These are pieces of knowledge I put together from years of experience changing body composition. I’ve experimented on myself with what seems like every conflicting philosophy out there regarding physique transformation. In conclusion, you will see that controlling your food environment and/or your behavioral response to your environment is THE biggest factor in changing the shape of your body.
Some of these truths may blow you away.
#1 Body fat (or lack of it) has the most dramatic affect on your appearance. This is truer the leaner you get. Fat is lumpy and muscle is sleek, even untrained muscle.
#2 You can change fat more dramatically than muscle (minus drugs). Obviously, there are the genetically elite, but muscle building is a slow and laborious process compared to fat building.
#3 Caloric restriction, fasting, or skipping meals does NOT lower your metabolism to any degree that matters to you. Yes, thyroid activity adapts to a fasted state, BUT this adjustment is to your advantage because it helps to preserve muscle and glucose while continuing to utilize fat. You will not hear this much anywhere. You want a “high metabolism”? Stuff yourself at a buffet as often as you can.
#4 Beyond juvenile muscle growth, effective training is what builds muscle (anabolic steroids and other growth-enhancing drugs do so as well, but they’re not limited to muscle tissue). You do NOT need excessive calories, protein, or body fat to build muscle. You DO however, need excessive calories to build body fat.
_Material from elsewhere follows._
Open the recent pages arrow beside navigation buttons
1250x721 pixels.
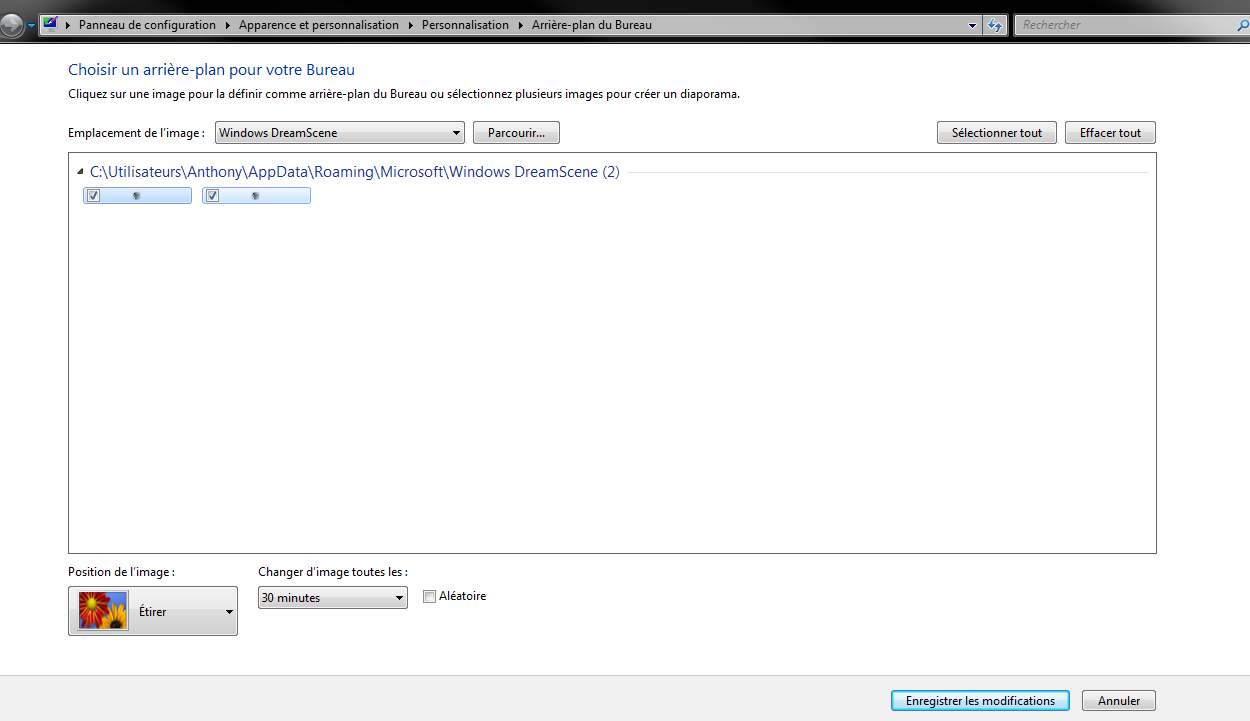click(x=31, y=25)
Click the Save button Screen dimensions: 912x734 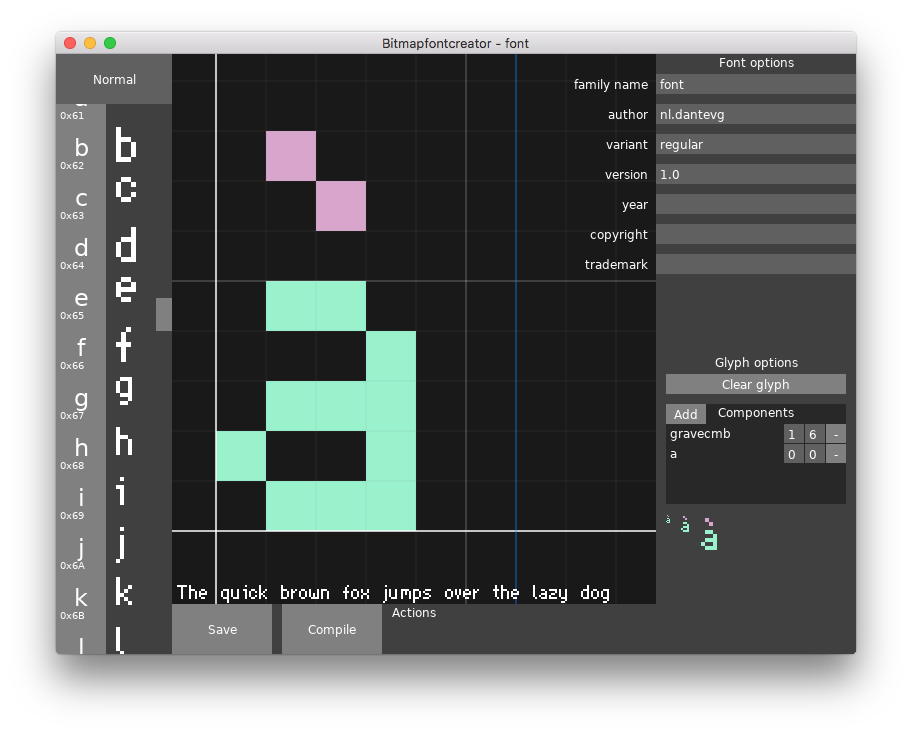click(x=222, y=629)
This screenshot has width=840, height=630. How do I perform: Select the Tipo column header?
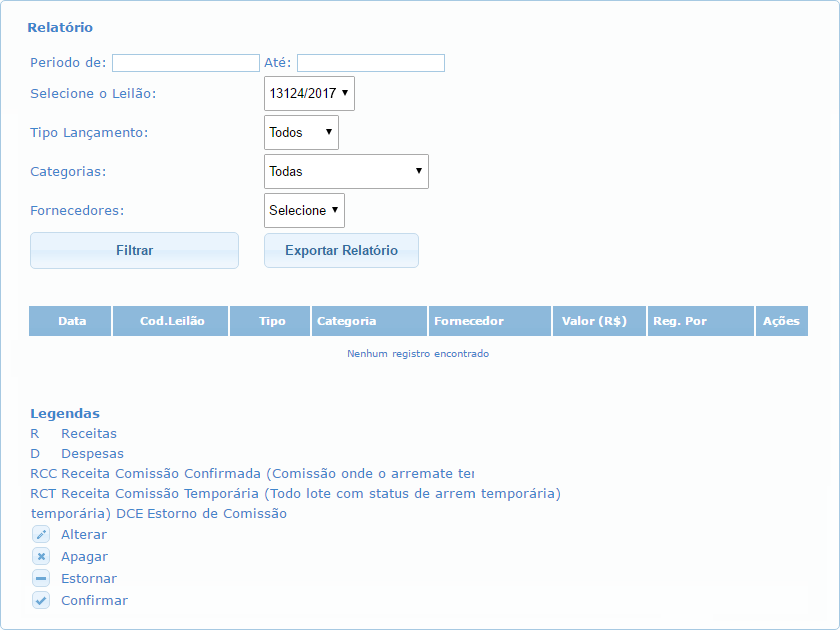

#5 Calories burned from exercise will never measure up to the calories that can be ingested from food, especially if you live in North America. For example, running a half marathon, you can burn approximately 1/4 pound of body fat. You can also gain 1/4 pound of body fat from ingesting a box of cookies on top of your basal metabolic requirement. I can casually eat a box of cookies in 5 minutes. How long did it take you to complete a half marathon?
#6 – The simple truth about fat-burning supplements is that you don’t need them. Even if a powerful drug (illegal) burned half of your daily requirement, let’s say 1000 calories, understanding what that would entail physiologically, the drug would involve massive side effects, and you can still get 1000 calories from that box of cookies.
#7 Muscle does NOT burn a significant number of calories. Many sources claim 50-100 extra calories burned per pound of muscle, but this is utter nonsense. The actual figure is 5-10 calories, meaning if you gained 10 pounds of dry muscle (which is phenomenal, by the way) you can expect to burn an extra 50-100 calories per day. Whoop dee doo. You can now eat 3/4 of a Reese’s Cup, even though I wouldn’t expect anyone to gain 10 pounds of pure muscle unless they were completely new to weight training or were on growth-promoting drugs.
#8 – Your environment primarily affects what you eat. Think about that. Social gatherings, the people you hang out with and the way they eat, holidays, billboards, special deals, leftovers, and all of the different emotions you experience in a day, combined with Westernized caloric abundance, and you have an fail-safe recipe for efficient fat storage.
These 8 truths weren’t meant to depress you (although they may have); but to know what you’re working with so that you can steer the right path.